- [Activity]
Could the entries below be transcribed word for word, with the pictures omitted?

- [Screenshot grounding data]
----
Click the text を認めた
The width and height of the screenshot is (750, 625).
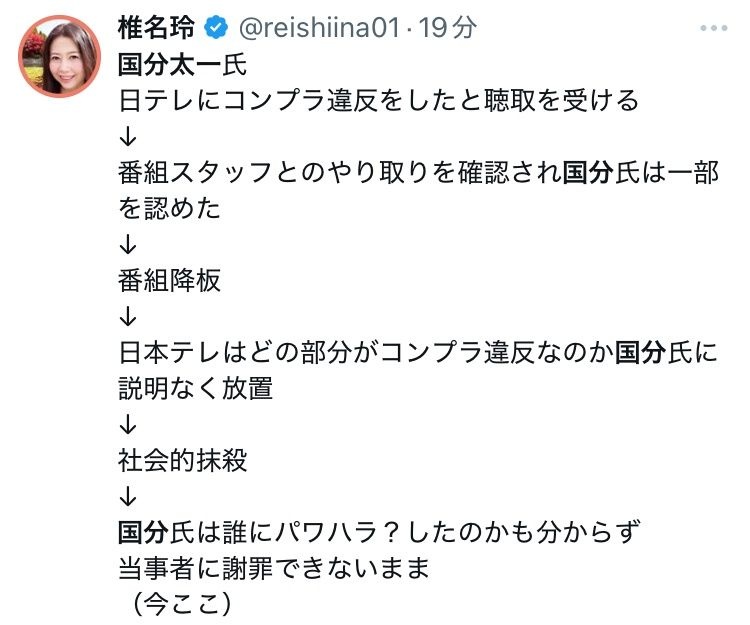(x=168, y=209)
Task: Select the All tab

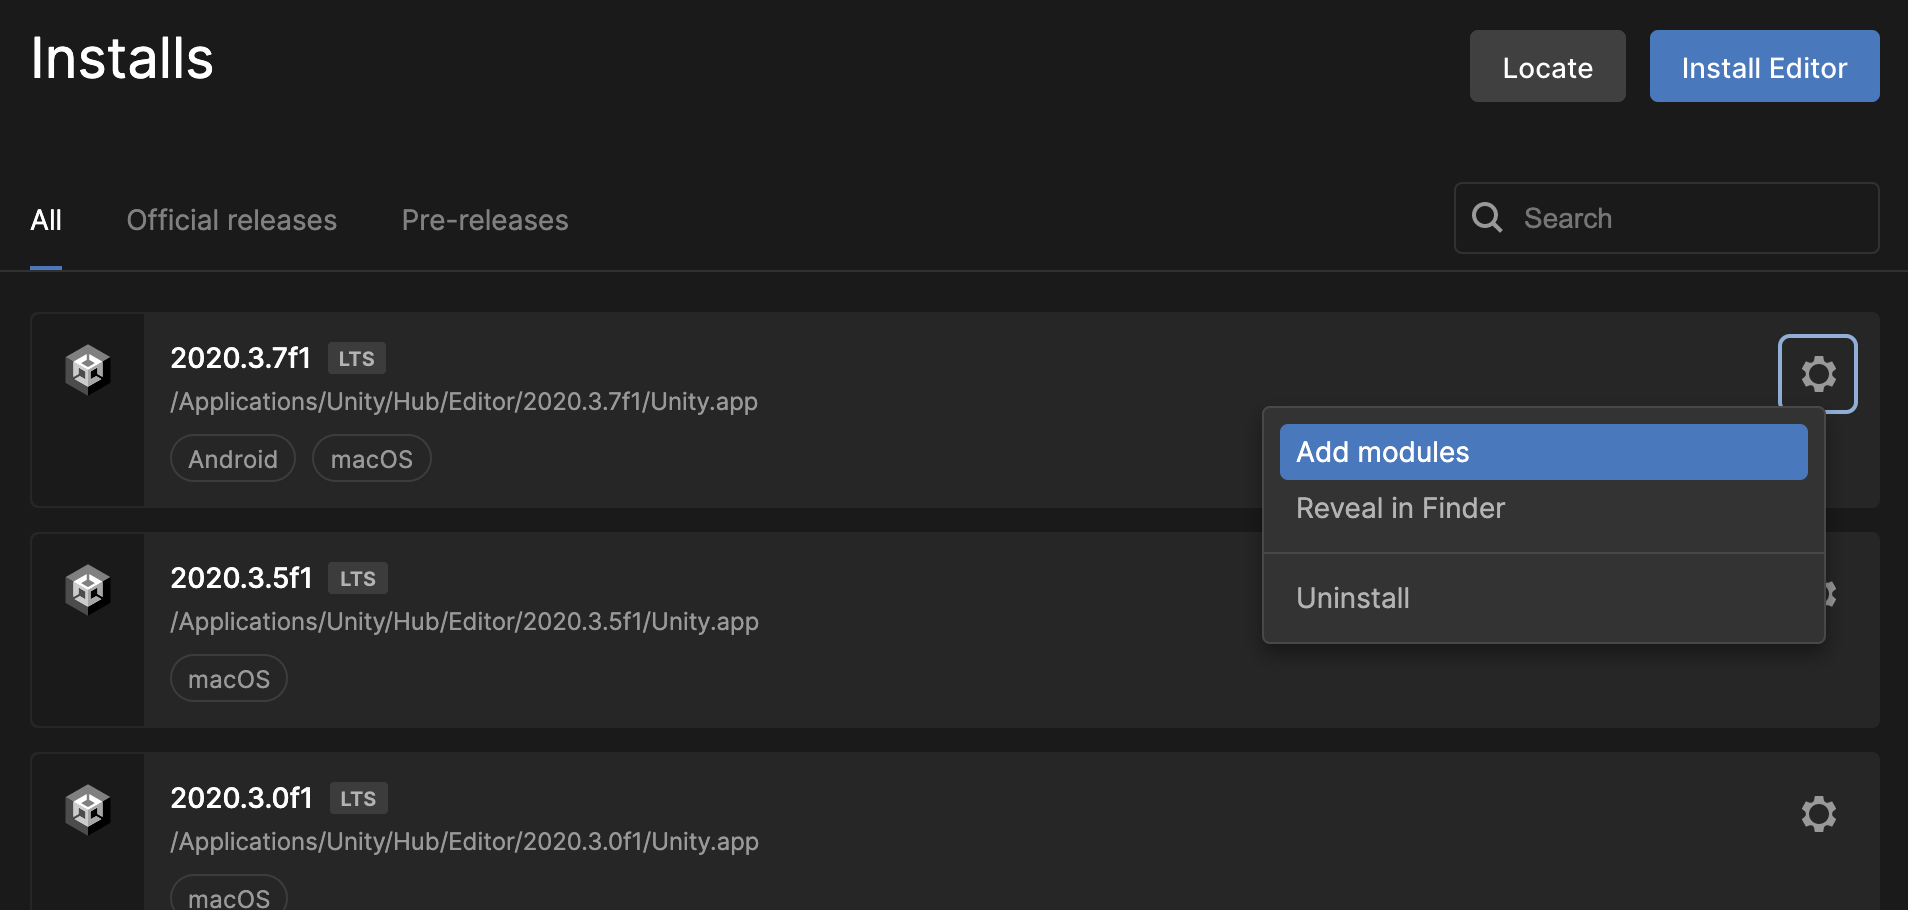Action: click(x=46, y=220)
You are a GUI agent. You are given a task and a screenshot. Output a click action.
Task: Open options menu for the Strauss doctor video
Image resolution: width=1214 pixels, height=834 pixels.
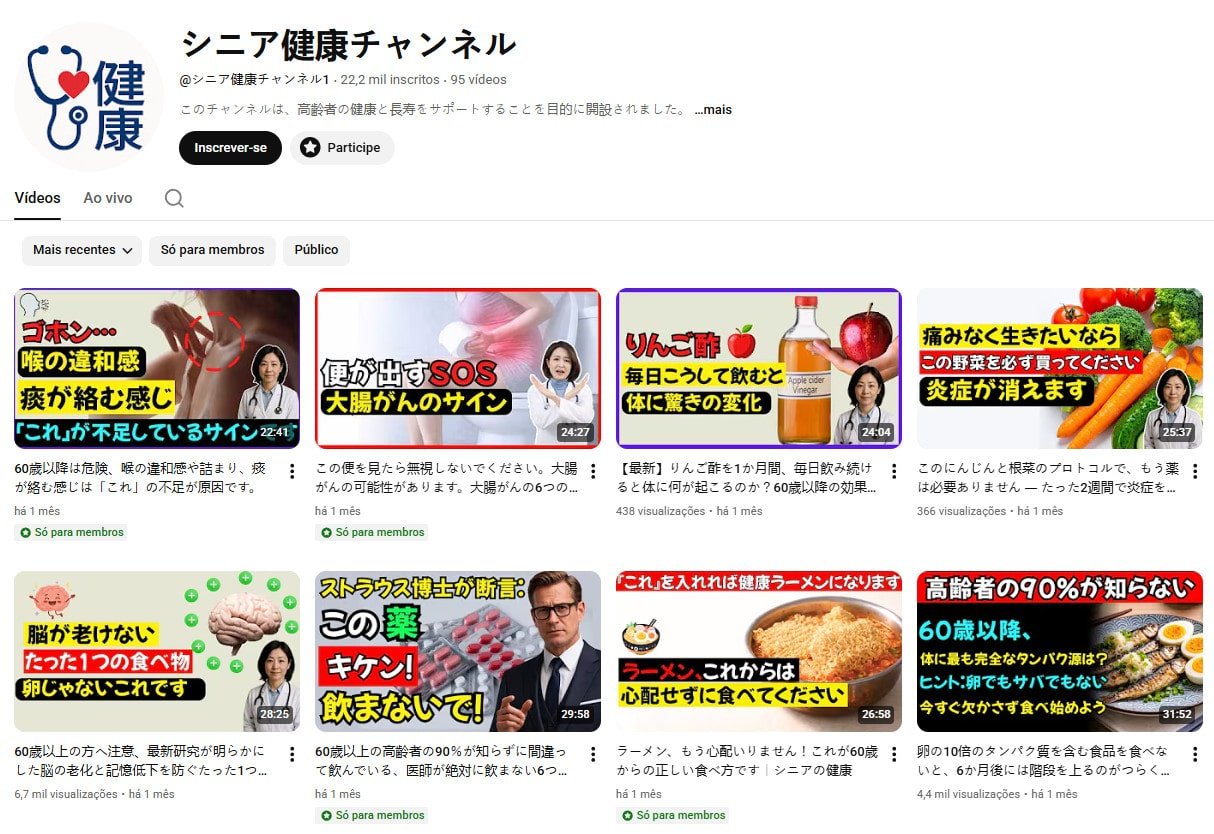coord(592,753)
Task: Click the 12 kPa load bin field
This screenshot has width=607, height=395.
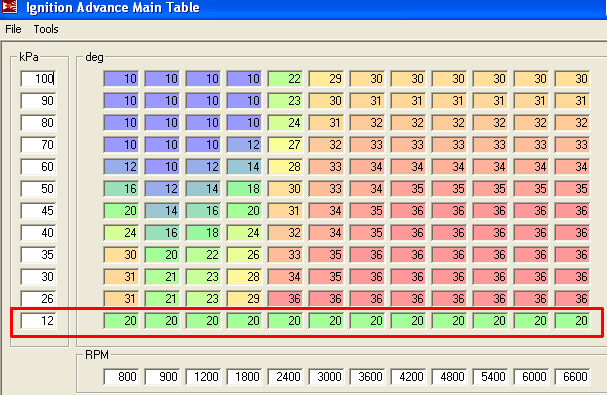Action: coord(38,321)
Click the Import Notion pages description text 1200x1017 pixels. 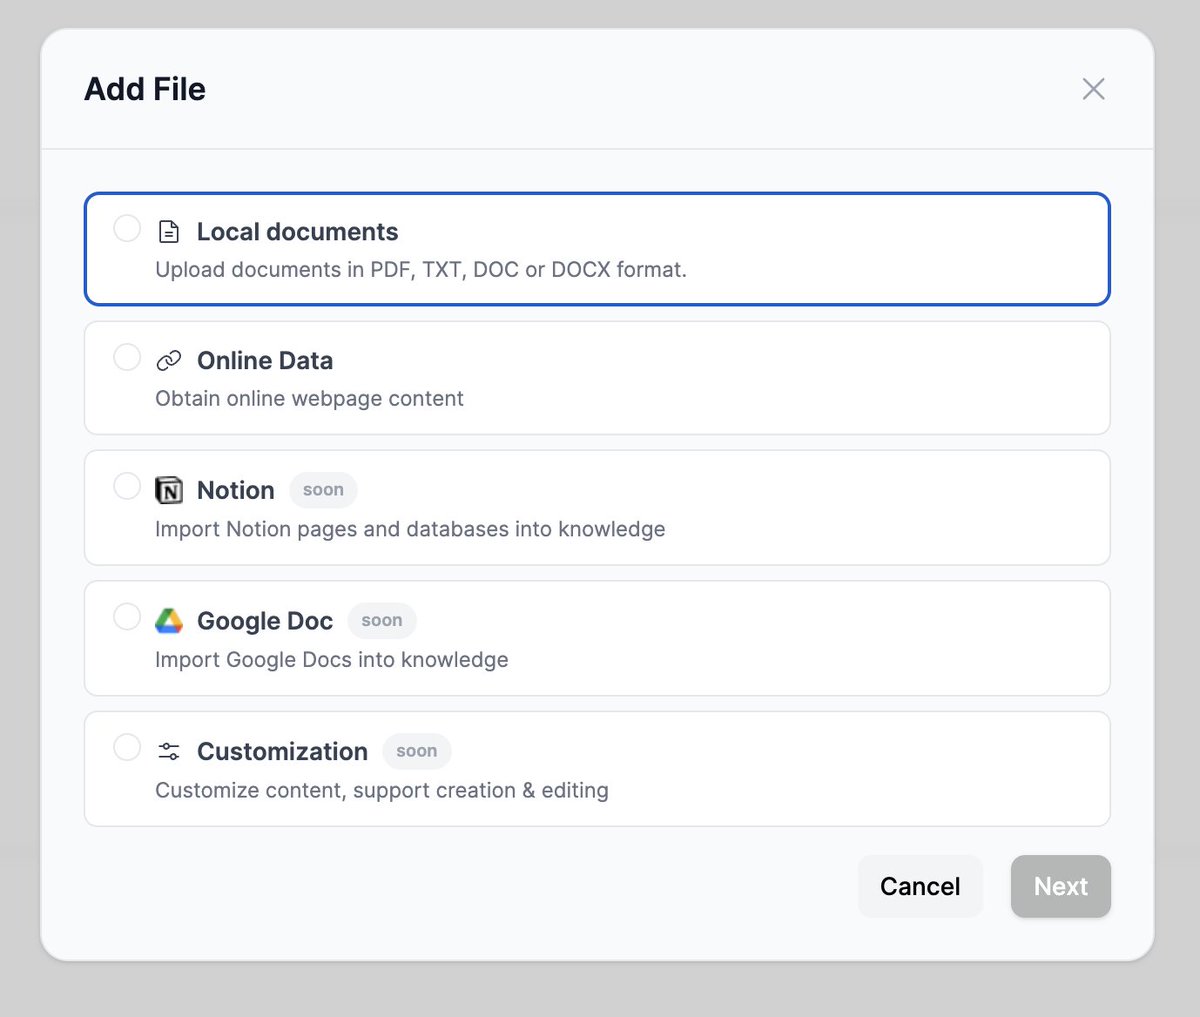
----
- [Written response]
Click the text を認めた
The width and height of the screenshot is (750, 625).
(x=168, y=209)
Task: Select the All tab

Action: click(x=46, y=220)
You are a GUI agent. You are given a task and a screenshot. Output a click action.
Task: Open options menu for the Strauss doctor video
Image resolution: width=1214 pixels, height=834 pixels.
coord(592,753)
Task: Click the 12 kPa load bin field
This screenshot has width=607, height=395.
Action: coord(38,321)
Click the Import Notion pages description text 1200x1017 pixels. 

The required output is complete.